ACTIVITY: Reproduce exactly the line with "Open coupon payout received at 17:52" and every line that follows it below, up to and including the last one. Do not include pictures or anything else.

Start of Block

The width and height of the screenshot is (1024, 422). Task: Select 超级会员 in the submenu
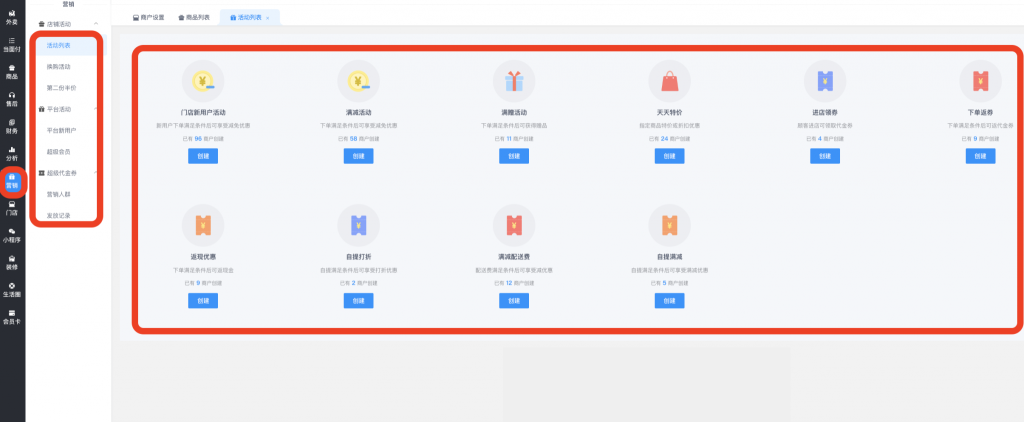point(59,151)
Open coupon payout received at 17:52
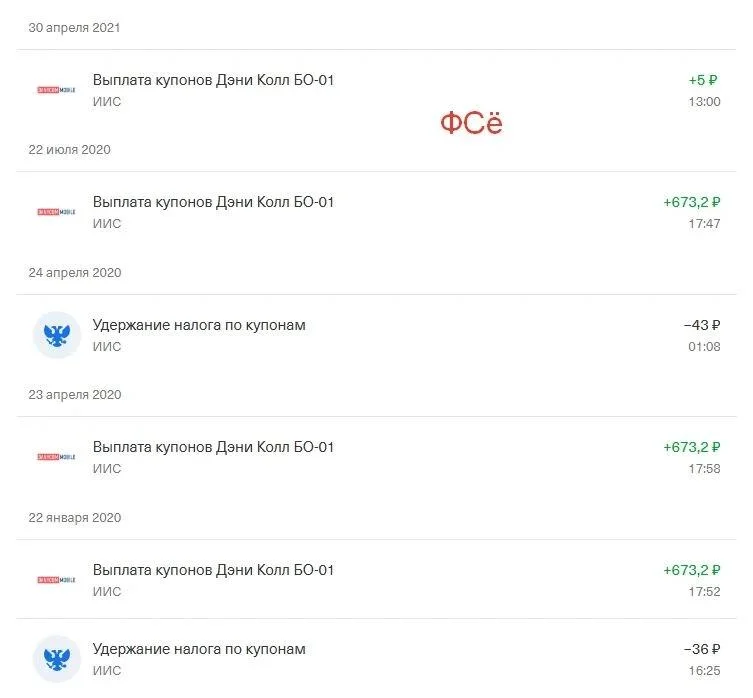 [x=376, y=579]
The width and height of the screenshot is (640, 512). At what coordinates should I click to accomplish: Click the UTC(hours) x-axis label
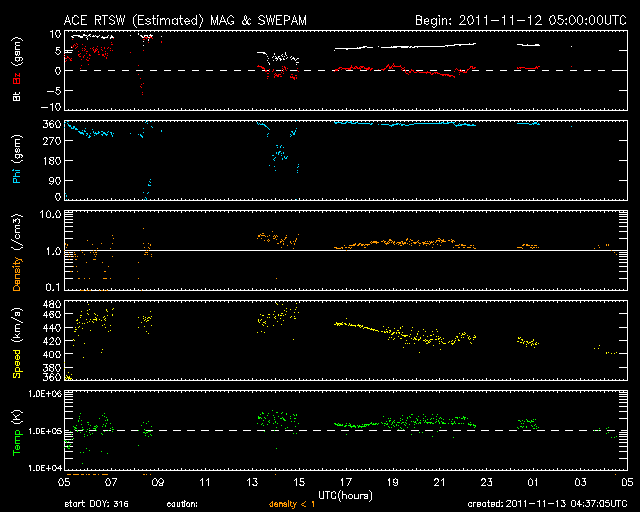tap(345, 495)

End of Block

RESULT OF THIS TASK:
Open coupon payout received at 17:52
 [x=376, y=579]
The width and height of the screenshot is (640, 512). At what coordinates should I click to accomplish: Click the UTC(hours) x-axis label
tap(345, 495)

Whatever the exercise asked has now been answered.